# Jamaican Jerk Burgers with Orange-Chipotle Mayonnaise



## surfmom (Nov 3, 2012)

Making these tonight but I use turkey burgers instead. good stuff. I usually have a lot of left over marinade and will baste it on chicken for another meal

Orange-chipotle mayonnaise
1 cup mayonnaise
3 tablespoons orange juice
1 tablespoon minced canned chipotle chilies*
Jerk sauce
1 bunch green onions, coarsely chopped (about 1 1/2 cups)
1 tablespoon chopped fresh thyme
1 small habañero chili or 2 medium jalapeño chilies, seeded, chopped
1 garlic clove, peeled
1/2 cup (packed) golden brown sugar
1/2 cup vegetable oil
1/2 cup soy sauce
1 teaspoon ground allspice
2 pounds ground beef (15% fat)
6 sesame-seed hamburger buns, toasted
1 onion, thinly sliced
3 tomatoes, sliced
6 romaine lettuce leaves
preparation

For orange-chipotle mayonnaise:
Mix all ingredients in small bowl. Season to taste with salt and pepper.

For jerk sauce:
Finely chop first 4 ingredients in processor. Add sugar and next 3 ingredients; process until almost smooth. Season with salt and pepper.
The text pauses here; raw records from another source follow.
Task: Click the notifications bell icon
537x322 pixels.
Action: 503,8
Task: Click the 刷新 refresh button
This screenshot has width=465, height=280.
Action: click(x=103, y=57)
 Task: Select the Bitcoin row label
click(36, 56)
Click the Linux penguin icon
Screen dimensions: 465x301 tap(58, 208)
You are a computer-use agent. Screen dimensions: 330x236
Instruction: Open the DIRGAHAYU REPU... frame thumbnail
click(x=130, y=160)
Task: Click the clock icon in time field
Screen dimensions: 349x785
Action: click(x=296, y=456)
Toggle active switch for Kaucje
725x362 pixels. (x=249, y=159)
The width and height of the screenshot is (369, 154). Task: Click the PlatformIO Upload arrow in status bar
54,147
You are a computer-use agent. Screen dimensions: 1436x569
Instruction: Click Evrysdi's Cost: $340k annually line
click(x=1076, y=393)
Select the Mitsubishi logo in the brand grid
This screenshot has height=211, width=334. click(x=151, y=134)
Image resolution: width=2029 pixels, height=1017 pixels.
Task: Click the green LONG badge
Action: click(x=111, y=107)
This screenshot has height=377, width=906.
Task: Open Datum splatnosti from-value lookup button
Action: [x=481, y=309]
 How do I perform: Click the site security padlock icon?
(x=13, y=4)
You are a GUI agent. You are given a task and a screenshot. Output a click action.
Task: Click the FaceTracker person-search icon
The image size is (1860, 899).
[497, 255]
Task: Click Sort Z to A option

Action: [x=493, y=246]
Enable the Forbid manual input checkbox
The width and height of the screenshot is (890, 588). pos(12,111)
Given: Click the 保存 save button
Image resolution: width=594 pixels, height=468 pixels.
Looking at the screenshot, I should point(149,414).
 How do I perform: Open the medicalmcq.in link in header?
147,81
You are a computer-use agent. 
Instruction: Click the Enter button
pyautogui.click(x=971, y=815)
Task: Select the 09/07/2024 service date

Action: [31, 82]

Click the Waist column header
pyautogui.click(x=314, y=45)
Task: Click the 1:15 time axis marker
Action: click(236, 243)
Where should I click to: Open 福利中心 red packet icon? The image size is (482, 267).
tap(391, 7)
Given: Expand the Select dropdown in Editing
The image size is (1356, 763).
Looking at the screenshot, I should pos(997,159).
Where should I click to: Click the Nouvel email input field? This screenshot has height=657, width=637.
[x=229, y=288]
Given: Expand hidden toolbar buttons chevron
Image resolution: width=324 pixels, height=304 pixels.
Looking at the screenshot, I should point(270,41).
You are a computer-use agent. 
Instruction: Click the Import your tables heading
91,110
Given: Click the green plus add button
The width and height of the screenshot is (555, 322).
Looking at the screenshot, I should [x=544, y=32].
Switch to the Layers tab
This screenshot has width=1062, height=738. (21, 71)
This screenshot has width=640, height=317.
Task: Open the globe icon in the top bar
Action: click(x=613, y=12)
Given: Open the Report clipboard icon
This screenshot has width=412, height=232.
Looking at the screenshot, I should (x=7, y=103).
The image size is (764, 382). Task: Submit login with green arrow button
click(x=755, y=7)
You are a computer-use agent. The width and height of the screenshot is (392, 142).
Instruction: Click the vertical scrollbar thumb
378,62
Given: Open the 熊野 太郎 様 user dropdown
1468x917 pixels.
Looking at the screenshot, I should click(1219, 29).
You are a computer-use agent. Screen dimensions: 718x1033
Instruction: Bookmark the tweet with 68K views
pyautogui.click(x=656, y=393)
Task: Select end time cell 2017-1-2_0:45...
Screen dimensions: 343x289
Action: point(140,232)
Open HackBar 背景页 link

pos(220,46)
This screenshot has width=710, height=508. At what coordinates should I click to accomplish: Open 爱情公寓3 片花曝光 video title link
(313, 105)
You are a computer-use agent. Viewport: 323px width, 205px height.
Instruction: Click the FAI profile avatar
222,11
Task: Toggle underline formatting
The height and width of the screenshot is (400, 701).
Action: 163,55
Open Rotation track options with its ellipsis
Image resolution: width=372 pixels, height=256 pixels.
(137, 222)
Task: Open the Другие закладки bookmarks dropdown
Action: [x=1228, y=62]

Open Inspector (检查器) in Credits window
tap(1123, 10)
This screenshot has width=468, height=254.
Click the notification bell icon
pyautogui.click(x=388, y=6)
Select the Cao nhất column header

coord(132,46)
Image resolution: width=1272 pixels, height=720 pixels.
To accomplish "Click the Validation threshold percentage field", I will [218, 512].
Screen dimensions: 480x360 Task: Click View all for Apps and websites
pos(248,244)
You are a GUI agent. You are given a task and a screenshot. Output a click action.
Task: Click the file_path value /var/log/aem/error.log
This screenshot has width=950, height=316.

Prepare barbecue (medium-high heat). Set aside 3/4 cup jerk sauce. Shape ground beef into six 1/2- to 3/4-inch-thick patties; place in 13x9x2-inch glass baking dish. Pour 1/2 cup jerk sauce over patties and turn to coat; let stand 20 minutes.

Sprinkle patties with salt and pepper. Grill to desired doneness, brushing occasionally with remaining jerk sauce, about 4 minutes per side for medium.

Spread mayonnaise over cut surfaces of buns. Place burgers on bottom halves of buns. Top with onion slices, tomato slices, lettuce, and bun tops. Serve, passing reserved 3/4 cup jerk sauce separately.


----------



## Paymaster (Jan 22, 2009)

Man Yeah!!!!!!!!!!!! Bet that is good. I have got to try them!!!!!!!!!!


----------



## dialout (Feb 5, 2011)

Nice...I love jerk seasoning, have never tried to make it....now I shall


----------



## surfmom (Nov 3, 2012)

oh forgot to say I use olive oil in place of the vegetable oil. Ended up grilling them in my cast iron pan, they were yummy.


----------



## surfmom (Nov 3, 2012)

Well i basted the pompano in the rest of the seasoning and grilled with green onions and sliced eggplant. Yum!!!!


----------